PROMPT.
Please give back only the lines below from the one containing "Open the green" to the one containing "Open the Chat", each repeated word for word, both ends included.

┌────────

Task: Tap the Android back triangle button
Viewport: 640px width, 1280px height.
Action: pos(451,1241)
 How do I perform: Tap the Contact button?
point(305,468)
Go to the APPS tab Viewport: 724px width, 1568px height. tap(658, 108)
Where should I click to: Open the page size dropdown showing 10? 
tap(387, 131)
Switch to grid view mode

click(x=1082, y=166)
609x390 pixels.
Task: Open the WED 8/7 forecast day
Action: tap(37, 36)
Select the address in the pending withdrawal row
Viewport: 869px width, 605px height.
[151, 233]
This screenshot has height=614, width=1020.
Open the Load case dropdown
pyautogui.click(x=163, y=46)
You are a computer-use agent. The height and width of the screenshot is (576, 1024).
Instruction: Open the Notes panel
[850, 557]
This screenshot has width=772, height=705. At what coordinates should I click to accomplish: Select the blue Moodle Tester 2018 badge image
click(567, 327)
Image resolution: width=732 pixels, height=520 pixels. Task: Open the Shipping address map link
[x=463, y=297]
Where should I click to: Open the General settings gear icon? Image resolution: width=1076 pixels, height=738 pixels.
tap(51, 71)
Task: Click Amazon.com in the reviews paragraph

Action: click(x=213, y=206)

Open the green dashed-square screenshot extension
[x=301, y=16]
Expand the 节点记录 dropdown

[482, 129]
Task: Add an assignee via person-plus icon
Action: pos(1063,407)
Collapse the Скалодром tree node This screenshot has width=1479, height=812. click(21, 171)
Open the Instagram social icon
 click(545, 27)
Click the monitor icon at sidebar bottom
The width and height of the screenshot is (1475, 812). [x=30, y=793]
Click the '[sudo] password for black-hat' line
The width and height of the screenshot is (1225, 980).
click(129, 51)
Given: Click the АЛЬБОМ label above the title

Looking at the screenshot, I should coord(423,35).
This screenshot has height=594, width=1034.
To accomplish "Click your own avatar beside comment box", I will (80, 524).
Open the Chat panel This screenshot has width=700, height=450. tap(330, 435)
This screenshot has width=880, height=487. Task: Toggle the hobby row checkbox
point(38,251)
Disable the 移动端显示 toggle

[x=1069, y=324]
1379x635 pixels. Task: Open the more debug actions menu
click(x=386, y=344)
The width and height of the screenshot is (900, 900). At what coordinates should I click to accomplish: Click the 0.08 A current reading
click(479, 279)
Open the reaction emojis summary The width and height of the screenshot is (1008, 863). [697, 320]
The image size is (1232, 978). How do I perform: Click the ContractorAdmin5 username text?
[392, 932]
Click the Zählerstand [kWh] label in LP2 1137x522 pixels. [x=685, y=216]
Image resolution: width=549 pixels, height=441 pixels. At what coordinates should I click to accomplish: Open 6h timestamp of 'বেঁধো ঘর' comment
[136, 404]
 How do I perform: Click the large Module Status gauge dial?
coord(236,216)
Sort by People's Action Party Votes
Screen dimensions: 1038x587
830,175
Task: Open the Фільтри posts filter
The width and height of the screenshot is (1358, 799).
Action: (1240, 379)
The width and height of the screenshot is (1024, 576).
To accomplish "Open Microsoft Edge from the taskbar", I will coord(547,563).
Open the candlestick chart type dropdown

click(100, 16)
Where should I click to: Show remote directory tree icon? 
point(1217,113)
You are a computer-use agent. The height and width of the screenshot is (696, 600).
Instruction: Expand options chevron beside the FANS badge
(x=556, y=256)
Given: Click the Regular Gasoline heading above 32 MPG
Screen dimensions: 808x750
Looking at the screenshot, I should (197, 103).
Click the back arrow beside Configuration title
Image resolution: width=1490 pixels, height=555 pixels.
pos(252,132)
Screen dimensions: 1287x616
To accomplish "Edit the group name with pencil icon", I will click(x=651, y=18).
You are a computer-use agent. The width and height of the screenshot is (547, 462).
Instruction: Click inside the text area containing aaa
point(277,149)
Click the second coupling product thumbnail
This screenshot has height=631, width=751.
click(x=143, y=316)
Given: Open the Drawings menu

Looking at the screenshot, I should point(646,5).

└────────

OUTPUT FOR THIS TASK.
Open the green dashed-square screenshot extension
[x=301, y=16]
Expand the 节点记录 dropdown

[482, 129]
Task: Add an assignee via person-plus icon
Action: pos(1063,407)
Collapse the Скалодром tree node This screenshot has width=1479, height=812. click(21, 171)
Open the Instagram social icon
 click(545, 27)
Click the monitor icon at sidebar bottom
The width and height of the screenshot is (1475, 812). [x=30, y=793]
Click the '[sudo] password for black-hat' line
The width and height of the screenshot is (1225, 980).
click(129, 51)
Given: Click the АЛЬБОМ label above the title

Looking at the screenshot, I should coord(423,35).
This screenshot has height=594, width=1034.
To accomplish "Click your own avatar beside comment box", I will (80, 524).
Open the Chat panel This screenshot has width=700, height=450. tap(330, 435)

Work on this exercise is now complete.